Non sappiamo se la proposta fatta da Alfano e Berlusconi di adottare in Italia il sistema semipresidenziale alla francese (con elezione diretta del presidente della repubblica, capo dell’esecutivo, e per il parlamento un sistema uninominale maggioritario a doppio turno) andrà a buon fine. Molti indizi, a cominciare da una valutazione realistica del tempo disponibile prima del termine della legislatura, inducono a pensare che la proposta non riuscirà a passare. Tuttavia si tratta di una buona notizia. La circostanza segnala infatti che il centro destra, per quanto in difficoltà verso il suo elettorato tradizionale, una volta liberato dall’abbraccio soffocante e mortifero della Lega, è in grado di tornare a indicare con chiarezza la strada da seguire.
Insomma, quale che sarà l’esito di questa proposta, si tratta di continuare a metterla in primo piano come un elemento caratterizzante del programma politico del centro destra, perché si tratta del modo più positivo di onorare l’eredità del berlusconismo.
Il berlusconismo ha due versanti. Uno che si può chiamare sistemico, cioè relativo al funzionamento del sistema politico, l’altro relativo alla comunicazione politica, cioè alle tecniche con cui raggiungere e motivare l’elettorato. Su questo secondo versante l’avvento di Berlusconi è stato una sorta di master di aggiornamento della vita pubblica italiana, perché ha introdotto il marketing politico in un panorama che ancora viveva della bolsa retorica dei grandi partiti di massa, dove i problemi della comunicazione politica venivano risolti con la lottizzazione (tre reti radiotelevisive pubbliche appaltate a tre diverse aree politiche). Sotto questo profilo il berlusconismo non solo ha prodotto risultati durevoli e, con ogni probabilità, irreversibili, ma può anche ritenersi superato. Gli ultimi sviluppi della comunicazione informatica, infatti, in particolare l’emergere dei social networks come mezzo principale della mobilitazione politica e di un’informazione diffusa e capillare, riducono notevolmente l’impatto di un marketing politico che ha nelle reti generaliste e nei talk shows i suoi canali privilegiati.
Tuttavia il lascito più importante del berlusconismo, e anche quello che è maggiormente a rischio, è quello sistemico. Grazie alla discesa in campo dell’imprenditore milanese l’Italia, dopo oltre un secolo di governi centristi (fossero essi a base trasformista come in età liberale, o a base partitocratica come in età repubblicana), ha orientato la contesa politica sull’asse destra/sinistra e ha conosciuto l’alternanza fra due schieramenti. Cioè, ha mosso i primi passi verso una democrazia maggioritaria e governante, ponendo le premesse per un miglioramento del tono complessivo della vita pubblica.
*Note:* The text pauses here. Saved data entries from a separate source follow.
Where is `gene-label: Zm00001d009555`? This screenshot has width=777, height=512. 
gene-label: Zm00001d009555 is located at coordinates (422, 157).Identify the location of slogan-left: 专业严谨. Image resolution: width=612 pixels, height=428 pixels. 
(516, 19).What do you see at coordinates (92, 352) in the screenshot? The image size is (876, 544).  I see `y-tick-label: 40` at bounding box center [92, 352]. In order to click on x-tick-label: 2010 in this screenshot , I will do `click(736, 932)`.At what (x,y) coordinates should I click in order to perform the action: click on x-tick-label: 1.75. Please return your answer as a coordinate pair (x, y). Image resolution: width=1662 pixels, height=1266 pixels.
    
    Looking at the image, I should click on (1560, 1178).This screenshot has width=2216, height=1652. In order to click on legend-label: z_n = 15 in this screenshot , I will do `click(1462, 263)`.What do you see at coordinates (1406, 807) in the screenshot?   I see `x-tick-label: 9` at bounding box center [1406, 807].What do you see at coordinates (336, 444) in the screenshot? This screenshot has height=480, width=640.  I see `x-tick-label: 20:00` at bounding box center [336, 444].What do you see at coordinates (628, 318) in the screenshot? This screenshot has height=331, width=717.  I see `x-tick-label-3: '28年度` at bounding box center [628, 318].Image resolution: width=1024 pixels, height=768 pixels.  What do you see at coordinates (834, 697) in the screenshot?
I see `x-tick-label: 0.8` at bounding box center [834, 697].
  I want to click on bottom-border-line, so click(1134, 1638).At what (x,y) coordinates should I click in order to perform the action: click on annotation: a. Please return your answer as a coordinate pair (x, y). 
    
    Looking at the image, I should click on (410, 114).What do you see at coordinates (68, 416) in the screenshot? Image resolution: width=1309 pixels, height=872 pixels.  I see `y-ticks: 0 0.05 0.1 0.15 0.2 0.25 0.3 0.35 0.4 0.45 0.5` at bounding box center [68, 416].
L’esperimento è durato fino ad ora perché rispondeva a un bisogno radicato nell’opinione pubblica. Tuttavia il funzionamento non è stato soddisfacente, perché sul suo cammino si sono accumulati molti ostacoli. In primo luogo la cultura dorotea diffusa nei palazzi romani, che considerava un requisito di democraticità gli esecutivi deboli e i governi di breve durata e comunque instabili. A questo fattore culturale si sono aggiunti gli interessi di una parte consistente del ceto politico. Sistemi elettorali spuri hanno fatto crescere oltre misura il peso dei partiti minori ed estremisti, con grave danno per la coesione delle coalizioni di governo e per l’efficacia delle politiche pubbliche. Soprattutto, poi, l’influenza eccessiva delle estreme ha impedito un dialogo tra le componenti moderate dei due schieramenti per trovare un punto d’intesa. Così a diciotto anni di distanza dalla "discesa in campo" la nostra democrazia dell’alternanza rischia di naufragare, risucchiata dai gorghi del trasformismo di ritorno, o travolta dall’onda limacciosa dell’antipolitica.
Non si tratta di ritrovare un presunto spirito del 1994, così spesso evocato, occorre invece, in termini programmatici ed operativi, trarre le giuste conseguenze dall’esperienza di questi ultimi mesi: senza un riforma costituzionale adeguata anche le vittorie elettorali assai ampie (e ci riferiamo al 2008, non a lontane ere geologiche), possono risultare inefficaci.